This article was published:

Charles William Blakeney (1802-1876), judge and politician, was born at Cooltigue Castle, County Roscommon, Ireland, and baptized on 15 July 1802, the eldest son of Rev. Thomas Blakeney, rector of Roscommon, and his wife Alicia, daughter of Archbishop William Newcome, primate of Ireland. In January 1820 he entered Trinity College, Dublin, but left without taking a degree. In 1826 he married Ellen Frances, daughter and coheir of John Jeffries of Blarney Castle, County Cork. He was called to the Bar in London in 1831 and became a barrister in Ireland in 1836. In 1845 he inherited the family property, Holywell, in Roscommon, but his extravagance and gambling debts forced him to place it with the Encumbered Estates Court. Joining his eldest son William Theophilus (1832-1898) in New South Wales in 1859, Blakeney quickly achieved success in the Northern Circuit Court of Moreton Bay as a barrister.

In mid-1859 Blakeney settled in Brisbane and was elected to the first Legislative Assembly in May 1860 for the Brisbane electorate. As a 'legal member' Blakeney invariably debated judicial matters before the assembly and served as chairman of committees in 1861-63. As a 'liberal' he believed in National education but also advocated state aid to denominational schools, attempted to introduce triennial parliaments and pressed for electoral reform, arguing that in this squatter-dominated parliament Brisbane had a third of the population but only a quarter of the representatives. In the 1863 select committee on the operation and working of the Immigration Acts Blakeney joined the chairman, George Raff, in recommending the continuance of a land order system which brought men with some capital to the colony, but the government wanted only labouring immigrants. Blakeney was elected to the second parliament in July 1863, but resigned on 1 December 1865 on being appointed first judge of the Western District Court which covered Condamine, Roma and Dalby. As presiding judge Blakeney was involved in the notorious Bowen Downs cattle-stealing case on which Rolf Boldrewood based an episode in Robbery Under Arms.

# [Material supplied]
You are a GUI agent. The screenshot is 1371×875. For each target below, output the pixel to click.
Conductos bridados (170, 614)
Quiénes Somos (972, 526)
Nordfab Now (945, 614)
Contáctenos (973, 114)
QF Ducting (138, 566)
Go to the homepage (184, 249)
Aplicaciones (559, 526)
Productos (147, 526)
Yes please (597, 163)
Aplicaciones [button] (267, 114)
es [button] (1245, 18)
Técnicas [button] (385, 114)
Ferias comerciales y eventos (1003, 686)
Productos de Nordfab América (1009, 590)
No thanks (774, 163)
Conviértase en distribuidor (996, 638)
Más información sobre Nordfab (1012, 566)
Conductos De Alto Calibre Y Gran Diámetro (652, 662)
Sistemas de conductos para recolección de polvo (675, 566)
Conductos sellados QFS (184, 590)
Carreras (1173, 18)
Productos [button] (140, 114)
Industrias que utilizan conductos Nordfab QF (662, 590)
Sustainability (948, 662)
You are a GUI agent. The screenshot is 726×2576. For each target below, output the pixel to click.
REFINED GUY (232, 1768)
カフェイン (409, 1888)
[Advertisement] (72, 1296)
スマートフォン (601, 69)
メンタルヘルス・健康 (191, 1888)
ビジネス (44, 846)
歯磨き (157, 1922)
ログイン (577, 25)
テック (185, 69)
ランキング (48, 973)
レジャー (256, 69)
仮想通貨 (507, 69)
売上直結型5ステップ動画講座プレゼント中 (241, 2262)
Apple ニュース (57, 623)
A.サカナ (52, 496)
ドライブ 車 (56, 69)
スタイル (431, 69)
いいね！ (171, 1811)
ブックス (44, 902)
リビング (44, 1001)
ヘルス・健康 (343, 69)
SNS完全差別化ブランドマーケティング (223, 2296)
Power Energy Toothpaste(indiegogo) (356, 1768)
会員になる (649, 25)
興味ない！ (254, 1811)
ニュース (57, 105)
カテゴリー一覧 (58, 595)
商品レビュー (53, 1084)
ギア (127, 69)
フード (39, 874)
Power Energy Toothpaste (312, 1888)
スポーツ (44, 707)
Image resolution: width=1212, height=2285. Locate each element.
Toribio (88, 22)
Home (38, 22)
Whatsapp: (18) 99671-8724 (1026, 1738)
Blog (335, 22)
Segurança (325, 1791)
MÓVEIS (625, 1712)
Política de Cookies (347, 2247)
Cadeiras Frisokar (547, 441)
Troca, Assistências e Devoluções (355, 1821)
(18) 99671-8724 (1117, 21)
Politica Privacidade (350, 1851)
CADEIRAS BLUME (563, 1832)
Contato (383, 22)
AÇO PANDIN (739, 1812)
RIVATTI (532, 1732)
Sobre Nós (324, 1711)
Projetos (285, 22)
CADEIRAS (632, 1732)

# [Exercise requirements]
• A. Copy the records again from the line with "Segurança (325, 1791)" through the end of the records, both ends included, and give only those lines. Keep each request as it is, but multiply every coordinate in the answers by 0.5 and round to whole numbers, with halves rounded up.
• B. Carry on the text about Charles William Blakeney from where it stops.

# [Exercise responses]
• A.
Segurança (163, 896)
MÓVEIS (313, 856)
Política de Cookies (174, 1124)
Cadeiras Frisokar (274, 221)
Troca, Assistências e Devoluções (178, 911)
(18) 99671-8724 (559, 11)
Politica Privacidade (175, 926)
CADEIRAS BLUME (282, 916)
Contato (192, 11)
AÇO PANDIN (370, 906)
RIVATTI (266, 866)
Sobre Nós (162, 856)
Projetos (143, 11)
CADEIRAS (316, 866)

• B.
In 1870 over a thousand cattle disappeared from the Bowen Downs station, near Longreach. Six men were indicted; at the first trial they were acquitted by the jury on the grounds that the evidence was largely circumstantial; at the second trial the case broke down and did not go to the jury. One of the accused, Henry Redford, could not be traced for the first two trials but was finally apprehended in 1872. After detention for a year he was brought to trial in February 1873 and refused bail by the Roma bench, an action which Judge Alfred Lutwyche considered to be 'grievous oppression'. At the trial the case against Redford seemed clear. It was supposed that he and others took the cattle from Bowen Downs but only one beast, a valuable white bull, was identified. It was seen by an agent for Bowen Downs in South Australia in the possession of Walke, who swore that he bought the bull from Redford and that Redford signed a receipt as Henry Collins. When the jury returned a verdict of not guilty, Blakeney commented: 'Thank God, gentlemen, that the verdict is yours, not mine'.

The southern press, particularly the Sydney Morning Herald and Melbourne Argus, attacked the verdict. In letters to the Brisbane press members of the jury justified their verdict on the grounds that the witnesses were unreliable. One juryman blamed the judge, claiming that he was prejudiced and too severe. In parliament William Miles claimed that 'Judge Blakeney tried his cases in the coffee rooms of public-houses, and made remarks as to what he should do with certain persons if they came before him'.

In April 1873 the government reacted to these adverse comments by depriving Roma of criminal jurisdiction in the District Court for eight months. This deprivation roused much criticism of government interference, the Roma juries and the unsuitability of Blakeney as judge. In August 1875 Blakeney resigned after a paralytic stroke. He wandered from his son's home, Cooltigue, at South Brisbane on 12 January 1876 and his body was found in the Brisbane River two days later. The coroner returned an open verdict.

Blakeney's wife, Ellen, died in Queensland on 7 April 1897, aged 96. Of their three children, William Theophilus became registrar-general in Queensland in 1883, Charles John was admitted to the Queensland Bar in 1871 and represented Redford in the Bowen Downs case, and a daughter Alicia died in 1876.

Select Bibliography

  • R. B. Taylor, Roma and District 1846-1885 (priv print, no date)
  • L. M. Millar and H. Blakeney, The Blakeney Family 1066-1966 (priv print, 1966)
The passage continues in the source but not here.